- **Required task**
Rewrite the items below with every "Where should I click to" changed to "Where do I click to", keeping everything else the same.
---*---
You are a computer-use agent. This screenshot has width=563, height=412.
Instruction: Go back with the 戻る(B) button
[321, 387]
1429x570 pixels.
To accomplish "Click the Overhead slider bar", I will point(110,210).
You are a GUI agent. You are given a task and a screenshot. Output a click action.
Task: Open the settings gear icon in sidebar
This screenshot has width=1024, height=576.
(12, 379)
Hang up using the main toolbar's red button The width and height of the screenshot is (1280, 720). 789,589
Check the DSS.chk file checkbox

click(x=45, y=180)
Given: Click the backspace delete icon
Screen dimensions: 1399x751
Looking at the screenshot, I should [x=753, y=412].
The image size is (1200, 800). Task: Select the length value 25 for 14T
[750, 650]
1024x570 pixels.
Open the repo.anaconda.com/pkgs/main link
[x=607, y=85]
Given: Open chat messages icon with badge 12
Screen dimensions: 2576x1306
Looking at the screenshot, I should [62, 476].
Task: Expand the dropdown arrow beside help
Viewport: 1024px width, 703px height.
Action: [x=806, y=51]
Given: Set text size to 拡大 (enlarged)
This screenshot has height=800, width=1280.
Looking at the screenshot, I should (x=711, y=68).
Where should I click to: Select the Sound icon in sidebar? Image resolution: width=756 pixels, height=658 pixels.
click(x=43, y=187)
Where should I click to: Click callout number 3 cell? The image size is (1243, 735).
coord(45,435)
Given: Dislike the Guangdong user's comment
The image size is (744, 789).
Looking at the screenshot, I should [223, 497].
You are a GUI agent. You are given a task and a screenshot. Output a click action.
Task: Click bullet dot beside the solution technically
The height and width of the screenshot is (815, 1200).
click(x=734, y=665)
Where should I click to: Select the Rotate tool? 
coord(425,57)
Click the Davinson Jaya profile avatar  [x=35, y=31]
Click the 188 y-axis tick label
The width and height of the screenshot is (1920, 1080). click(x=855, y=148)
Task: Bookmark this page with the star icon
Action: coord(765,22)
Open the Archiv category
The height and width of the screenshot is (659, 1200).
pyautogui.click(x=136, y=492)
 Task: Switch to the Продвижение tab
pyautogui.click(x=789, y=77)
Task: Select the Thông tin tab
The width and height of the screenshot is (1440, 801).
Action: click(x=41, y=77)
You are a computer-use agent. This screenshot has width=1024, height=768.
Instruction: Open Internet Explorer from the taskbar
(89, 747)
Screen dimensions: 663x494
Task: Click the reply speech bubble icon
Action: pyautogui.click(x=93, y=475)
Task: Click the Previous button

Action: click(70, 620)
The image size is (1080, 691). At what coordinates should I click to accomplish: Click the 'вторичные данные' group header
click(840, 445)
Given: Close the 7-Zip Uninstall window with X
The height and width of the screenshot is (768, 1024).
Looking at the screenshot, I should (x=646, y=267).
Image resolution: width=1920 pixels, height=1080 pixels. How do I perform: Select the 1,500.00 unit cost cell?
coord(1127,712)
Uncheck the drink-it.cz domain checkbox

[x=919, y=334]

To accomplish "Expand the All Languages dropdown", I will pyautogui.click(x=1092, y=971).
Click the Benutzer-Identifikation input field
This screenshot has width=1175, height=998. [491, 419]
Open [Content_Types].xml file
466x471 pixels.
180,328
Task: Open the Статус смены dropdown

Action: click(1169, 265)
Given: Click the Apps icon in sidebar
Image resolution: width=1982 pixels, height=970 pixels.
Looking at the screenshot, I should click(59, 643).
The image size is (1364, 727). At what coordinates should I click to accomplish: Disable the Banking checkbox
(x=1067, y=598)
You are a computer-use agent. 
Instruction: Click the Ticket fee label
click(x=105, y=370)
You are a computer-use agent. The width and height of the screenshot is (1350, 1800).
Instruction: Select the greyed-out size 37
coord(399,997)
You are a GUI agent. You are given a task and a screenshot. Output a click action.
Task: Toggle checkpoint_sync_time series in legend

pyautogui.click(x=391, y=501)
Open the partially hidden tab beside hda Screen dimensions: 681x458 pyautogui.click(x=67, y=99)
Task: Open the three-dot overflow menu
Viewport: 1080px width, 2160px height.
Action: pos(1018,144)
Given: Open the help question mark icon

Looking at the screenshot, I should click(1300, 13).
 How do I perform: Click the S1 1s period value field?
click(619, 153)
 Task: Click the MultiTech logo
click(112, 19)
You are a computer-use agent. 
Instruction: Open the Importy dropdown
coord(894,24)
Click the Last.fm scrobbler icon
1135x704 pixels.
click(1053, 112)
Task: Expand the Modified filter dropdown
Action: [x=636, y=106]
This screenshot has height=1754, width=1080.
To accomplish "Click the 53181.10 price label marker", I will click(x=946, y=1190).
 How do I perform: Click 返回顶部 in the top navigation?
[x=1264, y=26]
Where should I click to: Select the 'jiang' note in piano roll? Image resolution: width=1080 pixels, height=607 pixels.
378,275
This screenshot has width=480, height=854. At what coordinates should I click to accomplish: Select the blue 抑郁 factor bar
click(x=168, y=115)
---*---
- **Exercise answer**
You are a computer-use agent. This screenshot has width=563, height=412.
Instruction: Go back with the 戻る(B) button
[321, 387]
1429x570 pixels.
To accomplish "Click the Overhead slider bar", I will point(110,210).
You are a GUI agent. You are given a task and a screenshot. Output a click action.
Task: Open the settings gear icon in sidebar
This screenshot has width=1024, height=576.
(12, 379)
Hang up using the main toolbar's red button The width and height of the screenshot is (1280, 720). 789,589
Check the DSS.chk file checkbox

click(x=45, y=180)
Given: Click the backspace delete icon
Screen dimensions: 1399x751
Looking at the screenshot, I should [x=753, y=412].
The image size is (1200, 800). Task: Select the length value 25 for 14T
[750, 650]
1024x570 pixels.
Open the repo.anaconda.com/pkgs/main link
[x=607, y=85]
Given: Open chat messages icon with badge 12
Screen dimensions: 2576x1306
Looking at the screenshot, I should [62, 476].
Task: Expand the dropdown arrow beside help
Viewport: 1024px width, 703px height.
Action: [x=806, y=51]
Given: Set text size to 拡大 (enlarged)
This screenshot has height=800, width=1280.
Looking at the screenshot, I should (x=711, y=68).
Where do I click to: Select the Sound icon in sidebar? Image resolution: width=756 pixels, height=658 pixels.
click(x=43, y=187)
Where do I click to: Click callout number 3 cell? The image size is (1243, 735).
coord(45,435)
Given: Dislike the Guangdong user's comment
The image size is (744, 789).
Looking at the screenshot, I should [223, 497].
You are a GUI agent. You are given a task and a screenshot. Output a click action.
Task: Click bullet dot beside the solution technically
The height and width of the screenshot is (815, 1200).
click(x=734, y=665)
Where do I click to: Select the Rotate tool? 
coord(425,57)
Click the Davinson Jaya profile avatar  [x=35, y=31]
Click the 188 y-axis tick label
The width and height of the screenshot is (1920, 1080). click(x=855, y=148)
Task: Bookmark this page with the star icon
Action: coord(765,22)
Open the Archiv category
The height and width of the screenshot is (659, 1200).
pyautogui.click(x=136, y=492)
 Task: Switch to the Продвижение tab
pyautogui.click(x=789, y=77)
Task: Select the Thông tin tab
The width and height of the screenshot is (1440, 801).
Action: click(x=41, y=77)
You are a computer-use agent. This screenshot has width=1024, height=768.
Instruction: Open Internet Explorer from the taskbar
(89, 747)
Screen dimensions: 663x494
Task: Click the reply speech bubble icon
Action: pyautogui.click(x=93, y=475)
Task: Click the Previous button

Action: click(70, 620)
The image size is (1080, 691). At what coordinates should I click to accomplish: Click the 'вторичные данные' group header
click(840, 445)
Given: Close the 7-Zip Uninstall window with X
The height and width of the screenshot is (768, 1024).
Looking at the screenshot, I should (x=646, y=267).
Image resolution: width=1920 pixels, height=1080 pixels. How do I perform: Select the 1,500.00 unit cost cell?
coord(1127,712)
Uncheck the drink-it.cz domain checkbox

[x=919, y=334]

To accomplish "Expand the All Languages dropdown", I will pyautogui.click(x=1092, y=971).
Click the Benutzer-Identifikation input field
This screenshot has width=1175, height=998. [491, 419]
Open [Content_Types].xml file
466x471 pixels.
180,328
Task: Open the Статус смены dropdown

Action: click(1169, 265)
Given: Click the Apps icon in sidebar
Image resolution: width=1982 pixels, height=970 pixels.
Looking at the screenshot, I should click(59, 643).
The image size is (1364, 727). At what coordinates should I click to accomplish: Disable the Banking checkbox
(x=1067, y=598)
You are a computer-use agent. 
Instruction: Click the Ticket fee label
click(x=105, y=370)
You are a computer-use agent. The width and height of the screenshot is (1350, 1800).
Instruction: Select the greyed-out size 37
coord(399,997)
You are a GUI agent. You are given a task and a screenshot. Output a click action.
Task: Toggle checkpoint_sync_time series in legend

pyautogui.click(x=391, y=501)
Open the partially hidden tab beside hda Screen dimensions: 681x458 pyautogui.click(x=67, y=99)
Task: Open the three-dot overflow menu
Viewport: 1080px width, 2160px height.
Action: pos(1018,144)
Given: Open the help question mark icon

Looking at the screenshot, I should click(1300, 13).
 How do I perform: Click the S1 1s period value field?
click(619, 153)
 Task: Click the MultiTech logo
click(112, 19)
You are a computer-use agent. 
Instruction: Open the Importy dropdown
coord(894,24)
Click the Last.fm scrobbler icon
1135x704 pixels.
click(1053, 112)
Task: Expand the Modified filter dropdown
Action: [x=636, y=106]
This screenshot has height=1754, width=1080.
To accomplish "Click the 53181.10 price label marker", I will click(x=946, y=1190).
 How do I perform: Click 返回顶部 in the top navigation?
[x=1264, y=26]
Where do I click to: Select the 'jiang' note in piano roll? Image resolution: width=1080 pixels, height=607 pixels.
378,275
This screenshot has width=480, height=854. At what coordinates should I click to accomplish: Select the blue 抑郁 factor bar
click(x=168, y=115)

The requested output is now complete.